I was wondering if this had really narrow leaves Sagittaria subulata (Narrow Leaf Sag) I want a longer grass for the back corner that has really fine leaves on it similar to hair grass so that it makes a nice place for baby fish but also sways with the current giving a relaxing type look. my tank is like 21 inches tall and this seems that it grows to 8 inches I am assuming it would keep growing but even if it stops would work too at 8 inches

Bump: BTW I got my tank stand shelves added so wifes happy lol and got 3 bags of the miracle grow organic potting mix, and some white rocks from by the river they use to keep bank erosion to minimum I will clean them off and boil them tomorrow and do a vinegar test tomorrow but I have used rocks from there before. so i need to figure out from my list what plants I can afford right now and those that dont require co2 immediately and get ready to set it up and for now use liquid co2 to get them started while i get the rest of my co2 assembly in.

I know i should wait but the aquarium substrate is getting old and with several huge loads of baby fish its getting a smell to it and she wants me to change it soon.


----------



## JosephH (Dec 23, 2013)

you can also see from the pictures above how the aquarium is looking now. I want to later in the week take some video of the tank as it is now then later an after rescaping and then after the plants have grown
any suggestions are welcome. tomorrow I will be boiling rocks I have some nice white rocks they use down by the river for embankment erosion control and they look very nice and will offset with the black background and substrate and the green yellow and red plants I will have


----------



## JosephH (Dec 23, 2013)

Ok guys I got my 55 gal and got fish and everything moved so today I cleaned up the 75g moved it to its new location, and pained the back of the tank.

ppl have asked me what I use to paint the back of my tanks. I use gloss black laytex because it covers good and also you can basically peel it off if you sell the aquarium, change colors etc.

I use this paint and it is $3.65 for a half pint. 1/2 pint will barely do a 75 gal tank with a nice thick coat so any bigger than a 48" x 21" area you might get a pint.


----------



## JosephH (Dec 23, 2013)

I took a few pics of my driftwood and rocks placed in my tank. I have a couple plastic baskets I am going to use to stick into the substrate and cover so my hills don't degrade. I also put my rocks in the tank but I have no idea where I want to place them as of yet. Wife likes the driftwood on the lower basket so it will go on that and the green on in the other corner so there is a nice rise there.

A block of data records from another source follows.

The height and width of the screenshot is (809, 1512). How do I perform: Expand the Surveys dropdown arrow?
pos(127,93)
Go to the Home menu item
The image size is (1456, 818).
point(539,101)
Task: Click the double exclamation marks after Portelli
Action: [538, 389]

any suggestions or ideas are more than welcome as I haven't done anything remotely like this before and so probably don't have an eye for it yet.


----------



## JosephH (Dec 23, 2013)




----------



## JosephH (Dec 23, 2013)




----------



## marty93aus (Aug 1, 2014)

Its a little hard to comment without the hardscape. That is a nice piece of driftwood though, definatly hang some moss off it 

If you throw the dirt in and come up with a few scape designs that would help out a lot in my opinion, it certaintly helped me decide. When you're ready ofcourse. 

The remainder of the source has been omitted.